#### WHAT IS NEEDED
Set down word for word the lines that begin the entries and run through the line containing "You are a computer-use agent.". Give nothing further.

Stored records:
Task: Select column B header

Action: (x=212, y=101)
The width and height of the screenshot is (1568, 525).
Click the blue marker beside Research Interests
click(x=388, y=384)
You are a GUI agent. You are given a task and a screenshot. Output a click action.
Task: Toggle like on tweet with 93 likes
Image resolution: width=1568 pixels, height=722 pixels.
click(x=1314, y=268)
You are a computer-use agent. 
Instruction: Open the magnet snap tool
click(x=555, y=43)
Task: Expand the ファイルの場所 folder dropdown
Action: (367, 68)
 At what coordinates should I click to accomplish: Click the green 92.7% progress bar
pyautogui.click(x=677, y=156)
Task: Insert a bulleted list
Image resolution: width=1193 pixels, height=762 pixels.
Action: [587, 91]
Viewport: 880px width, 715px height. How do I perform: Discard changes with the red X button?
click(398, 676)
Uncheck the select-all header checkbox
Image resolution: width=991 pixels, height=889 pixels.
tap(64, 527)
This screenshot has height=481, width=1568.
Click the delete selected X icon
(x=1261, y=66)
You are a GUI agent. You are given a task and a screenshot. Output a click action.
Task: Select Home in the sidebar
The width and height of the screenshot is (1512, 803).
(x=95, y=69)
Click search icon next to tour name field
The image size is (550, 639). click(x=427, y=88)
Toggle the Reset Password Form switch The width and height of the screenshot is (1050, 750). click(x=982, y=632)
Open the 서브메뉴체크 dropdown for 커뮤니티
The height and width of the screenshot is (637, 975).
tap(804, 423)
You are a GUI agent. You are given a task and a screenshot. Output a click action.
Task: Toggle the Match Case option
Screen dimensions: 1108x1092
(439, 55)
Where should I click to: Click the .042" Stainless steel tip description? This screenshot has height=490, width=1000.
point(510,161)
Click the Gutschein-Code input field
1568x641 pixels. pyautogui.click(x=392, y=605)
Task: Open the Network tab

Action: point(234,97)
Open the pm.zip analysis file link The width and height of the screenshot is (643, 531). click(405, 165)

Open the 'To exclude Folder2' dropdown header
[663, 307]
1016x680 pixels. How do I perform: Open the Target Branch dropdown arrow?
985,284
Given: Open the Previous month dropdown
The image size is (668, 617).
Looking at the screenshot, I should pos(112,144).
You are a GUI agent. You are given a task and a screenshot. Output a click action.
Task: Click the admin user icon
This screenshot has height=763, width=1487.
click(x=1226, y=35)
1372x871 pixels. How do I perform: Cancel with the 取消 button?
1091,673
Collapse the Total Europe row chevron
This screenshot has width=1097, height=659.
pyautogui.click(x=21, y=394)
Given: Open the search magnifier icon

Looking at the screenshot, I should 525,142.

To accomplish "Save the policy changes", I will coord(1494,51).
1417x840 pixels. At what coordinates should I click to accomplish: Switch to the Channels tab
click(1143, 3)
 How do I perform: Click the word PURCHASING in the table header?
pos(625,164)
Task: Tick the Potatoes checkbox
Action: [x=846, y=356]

#### RESULT OF THIS TASK
Task: Select column B header

Action: (x=212, y=101)
The width and height of the screenshot is (1568, 525).
Click the blue marker beside Research Interests
click(x=388, y=384)
You are a GUI agent. You are given a task and a screenshot. Output a click action.
Task: Toggle like on tweet with 93 likes
Image resolution: width=1568 pixels, height=722 pixels.
click(x=1314, y=268)
You are a computer-use agent. 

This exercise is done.